• **ANFORDERUNG A**
Beantworte anhand des Textausschnitts über Tantra und Intimität die folgenden Fragen.
(i) Welche Tantra-Tradition bietet laut dem Textausschnitt Rituale, von denen viele keine Berührungen beinhalten?
(ii) Welches Ritual nennt der Textausschnitt als Beispiel für die Tradition aus Frage (i)?
(iii) Welche Forschung floriert laut dem Textausschnitt global?
• **ANFORDERUNG B**
Gib den Teil des Textausschnitts über Tantra und Intimität wortgetreu wieder, beginnend mit „Die neo-tantrische Tradition, insbesondere“ und fortlaufend bis einschließlich „zum Beispiel das Entkleidungsritual.“.

• **TEXTAUSSCHNITT**
----------

Die neo-tantrische Tradition, insbesondere das sogenannte „weiße“ Tantra, bietet einige sinnliche Rituale, die die Intimität schaffen können, um die spirituelle Dimension einer erotischen Begegnung zu entdecken. Viele dieser Rituale beinhalten keine Berührungen, sondern nur Anschauen, Hören von Musik, Singen von Mantras oder stilles Aussprechen verborgener Wünsche und geheimer Fantasien. Dies ist zum Beispiel das Entkleidungsritual.

Einige Rituale aus der sogenannten «roten» Tantra-Tradition beinhalten dagegen eine leichte intime Berührung. So ist zum Beispiel das Verehrungsritual oder das Baderitual, Ritual des gemeinsamen Waschens, sowie, natürlich, das Berührungsrituall oder die tantrische Massage.

Hindernisse für die Intimität: Trauma und negative Erfahrung

Menschen, die sexuelle und andere Traumata – wie Gewalt, Demütigung, Verachtung, Ablehnung oder Zurückweisung erlebt haben – aufgrund von Angst, Verlegenheit und Mangel an Vertrauen, können oft nicht das Gefühl von Intimität selbst erfahren und können sich daher nicht richtig drauf einstimmen. Die klassische Verhaltenspsychotherapie mit ihren dogmatisch-akademischen Ansätzen mag in der Lage, alles an einem Menschen zu fördern, oft sogar seinen angeborenen Egoismus und Egozentrismus, jedoch nicht in ihm tief verankertes intimes erotisches Potenzial. Man kann sagen, dass die meisten gängigen psychotherapeutischen Schulen und Techniken sowie Coachings, die auf sogenanntes «persönliches Wachstum» im Sinne der Wiederherstellung oder Steigerung der Arbeitsfähigkeit, Produktivität, Funktionalität sowie auf Konsum ausgerichtet sind, von ihrem Ansatz her sexuell-feindlicher Natur sind, also gegen die Sexualität gerichtet sind, und nicht auf ihre Befreiung. Intimität als Wert, als eine Art Gut oder Tugend sowie als notwendige Bedingung für eine tiefe Kommunikation, das Finden und Erfüllen des Sinns des Lebens unter uns Menschen ist daher heute im weiten Feld des psychotherapeutischen und psychoanalytischen Diskurses sehr selten zu finden. Auch die Forschung in diesem Bereich wird minimiert; aber, im Gegenteil, die Erforschung der negativen Aspekten der Sexualität – Gewalt und Traumata – floriert, und zwar, global.

----------

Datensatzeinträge
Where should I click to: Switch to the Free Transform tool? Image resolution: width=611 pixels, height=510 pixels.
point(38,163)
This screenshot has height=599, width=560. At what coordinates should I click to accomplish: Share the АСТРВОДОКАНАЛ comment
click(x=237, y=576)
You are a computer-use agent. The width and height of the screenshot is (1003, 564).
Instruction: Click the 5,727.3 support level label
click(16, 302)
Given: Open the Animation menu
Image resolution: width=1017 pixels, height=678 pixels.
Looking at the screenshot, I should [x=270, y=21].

----------

• **AUFGABENERGEBNIS A**
(i) Das sogenannte „weiße“ Tantra der neo-tantrischen Tradition.
(ii) Das Entkleidungsritual.
(iii) Die Erforschung der negativen Aspekte der Sexualität, also von Gewalt und Traumata.

• **AUFGABENERGEBNIS B**
Die neo-tantrische Tradition, insbesondere das sogenannte „weiße“ Tantra, bietet einige sinnliche Rituale, die die Intimität schaffen können, um die spirituelle Dimension einer erotischen Begegnung zu entdecken. Viele dieser Rituale beinhalten keine Berührungen, sondern nur Anschauen, Hören von Musik, Singen von Mantras oder stilles Aussprechen verborgener Wünsche und geheimer Fantasien. Dies ist zum Beispiel das Entkleidungsritual.